Although the Massachusetts Data Security Regulations went into effect March 1, 2010, I still find that many companies have not implemented a Written Information Security Program (WISP) and don’t know that they are required to do so.
According to the regulations, any companies or persons who store or use personal information of a Massachusetts resident must develop and implement a WISP that outlines the measures the company is taking to protect the personal information of Massachusetts residents. Personal information is defined as a Massachusetts resident’s first and last name or first initial and last name in combination with 1) a Social Security number; 2) a driver’s license number or state-issued identification card number; or 3) financial account number, or credit or debit card number with or without a required security code, access code, personal identification number or password that would permit access to the account.

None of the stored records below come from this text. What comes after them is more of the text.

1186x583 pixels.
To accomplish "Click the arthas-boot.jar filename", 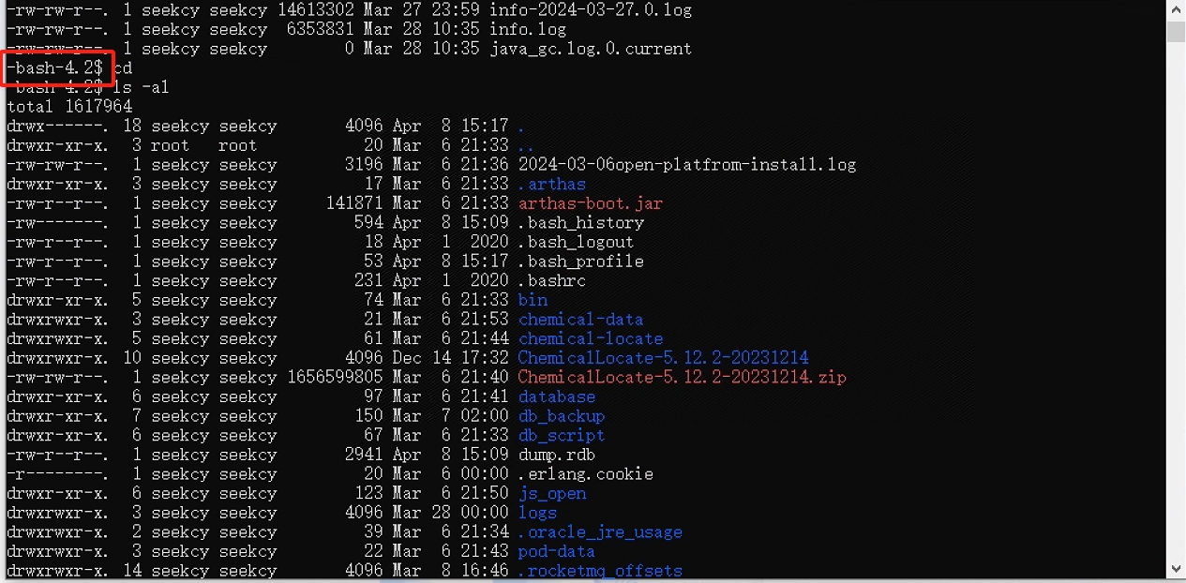I will 590,203.
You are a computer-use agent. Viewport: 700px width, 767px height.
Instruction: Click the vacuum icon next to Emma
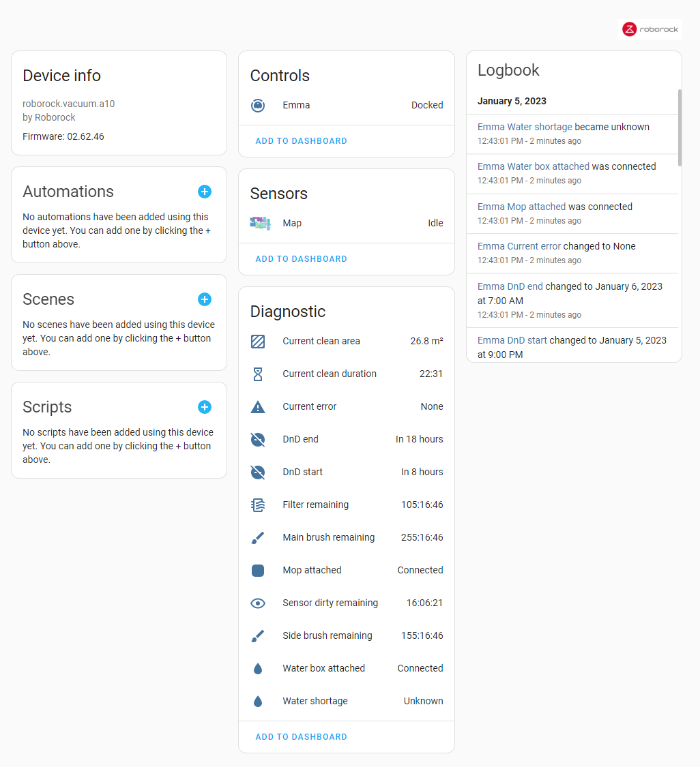pyautogui.click(x=259, y=106)
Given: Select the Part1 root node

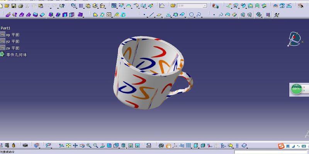Looking at the screenshot, I should coord(6,28).
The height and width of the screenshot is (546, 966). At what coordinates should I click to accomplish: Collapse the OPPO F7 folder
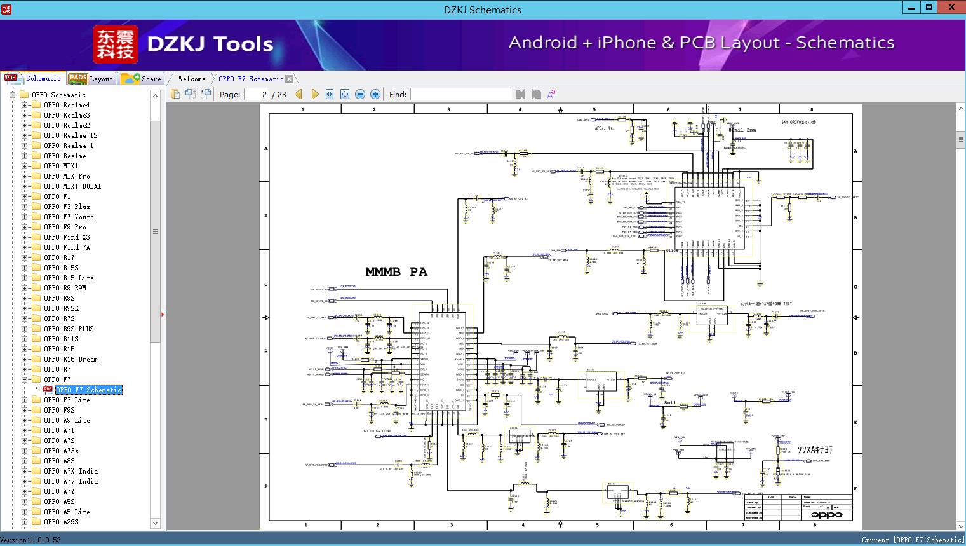(25, 379)

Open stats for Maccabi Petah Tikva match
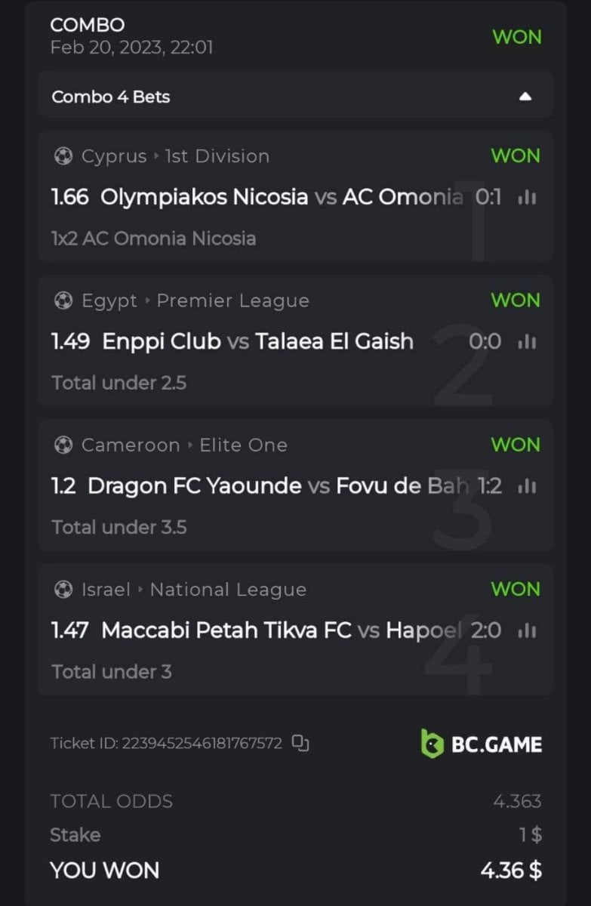[x=528, y=630]
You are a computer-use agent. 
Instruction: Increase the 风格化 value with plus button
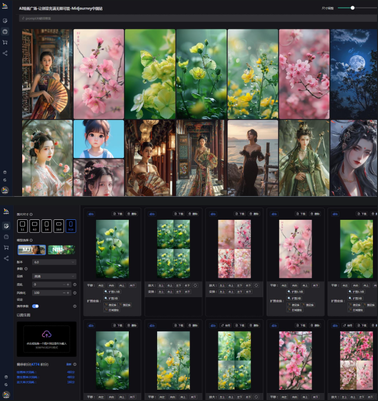[68, 293]
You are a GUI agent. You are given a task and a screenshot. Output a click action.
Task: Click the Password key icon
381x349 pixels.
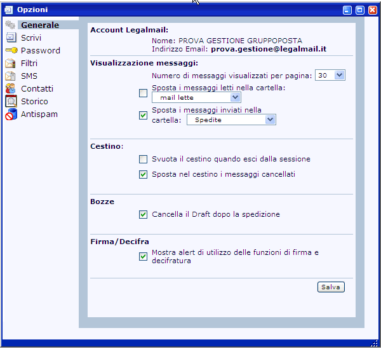point(10,51)
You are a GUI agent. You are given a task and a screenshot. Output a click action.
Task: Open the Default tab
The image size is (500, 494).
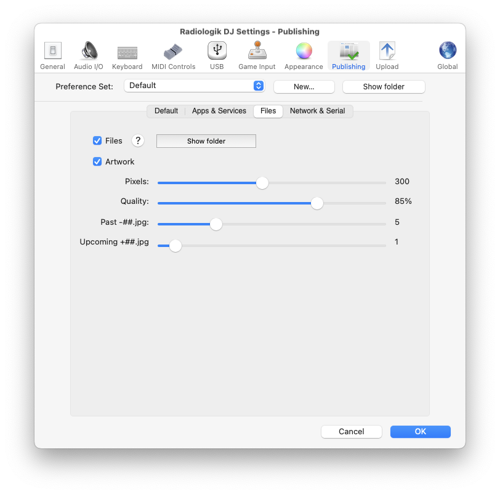166,111
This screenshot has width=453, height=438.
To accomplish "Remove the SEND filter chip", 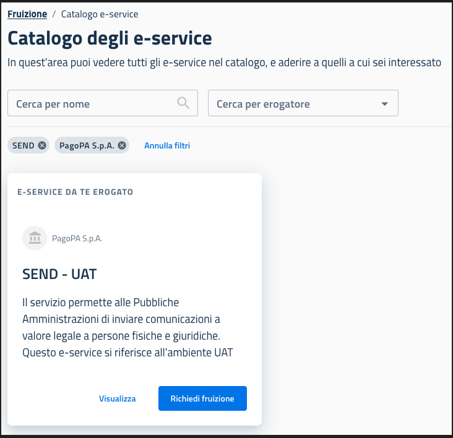I will 41,145.
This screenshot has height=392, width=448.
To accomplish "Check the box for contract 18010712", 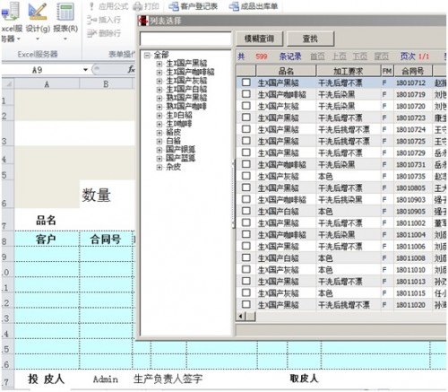I will tap(246, 83).
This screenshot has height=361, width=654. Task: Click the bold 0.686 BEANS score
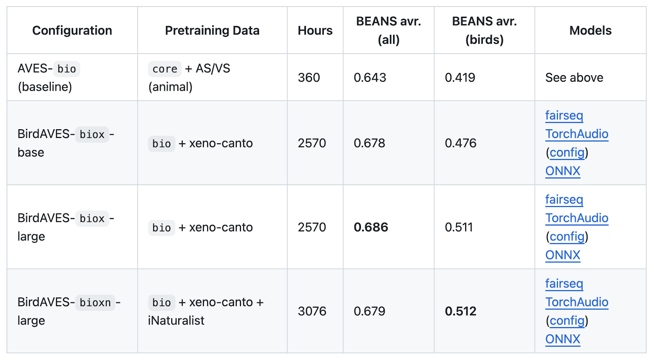371,227
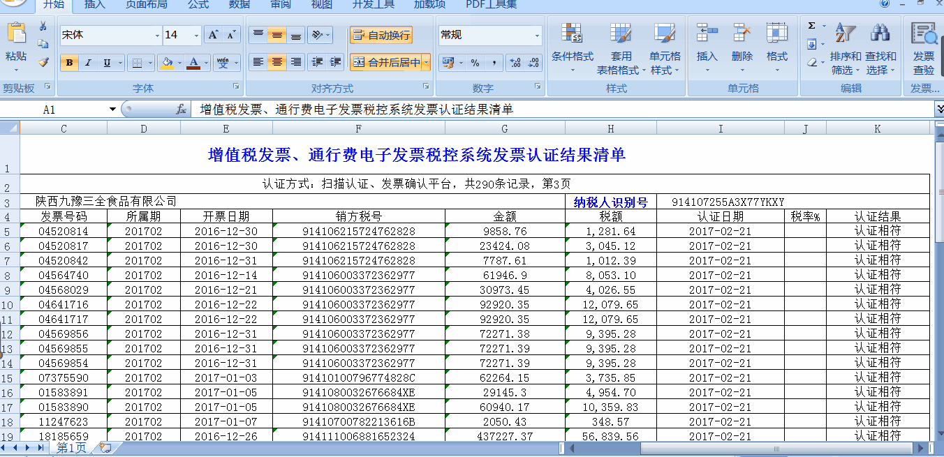Click the Paste clipboard icon
Image resolution: width=944 pixels, height=457 pixels.
(x=16, y=35)
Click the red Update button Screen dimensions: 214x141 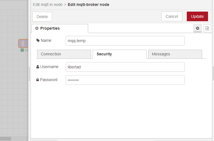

This basically means that if a company or person has an employee or customer or vendor, or takes credit cards or debit cards for payment must have a WISP in place. The law is very broad in its reach, and the purpose is to protect consumers from identity theft and fraud.
The statute has very specific requirements about what has to be included in the WISP, including (this is not an exhaustive list):
- Someone designated to maintain and review and update it
- A risk assessment
- Develop security policies
- Address access controls and termination of access rights
- Implement a vendor management program and include compliance with the data security regulations in contracts with vendors which have access to personal information
- Restrict physical access to personal information
- Monitor the program so it stays relevant and up to date with new technology and risks
- Review the program at least annually
- Educate employees on the content of the program
Where we find clients struggle with developing and implementing the WISP is that once it is approved and in place, companies don’t include it in security education and awareness, which is required, don’t update it as internal processes change, and don’t review it annually. They forget about it until the Massachusetts Attorney General asks for it, which is common following a reportable data breach.
So check to see if you have a WISP and if not, let’s get one in place. Then determine next steps on how to comply with it, educate your employees on the content, determine which vendor contracts may need to be amended or updated to include the requirement for vendors to certify that they comply with the regulations, and set up a process to review it annually.
We used the Massachusetts regulations as an example because they were the first to be implemented, but other states have and will follow, as well as other specific industry requirements, so all companies should review whether a WISP may be an appropriate part of your enterprise-wide privacy and security plan.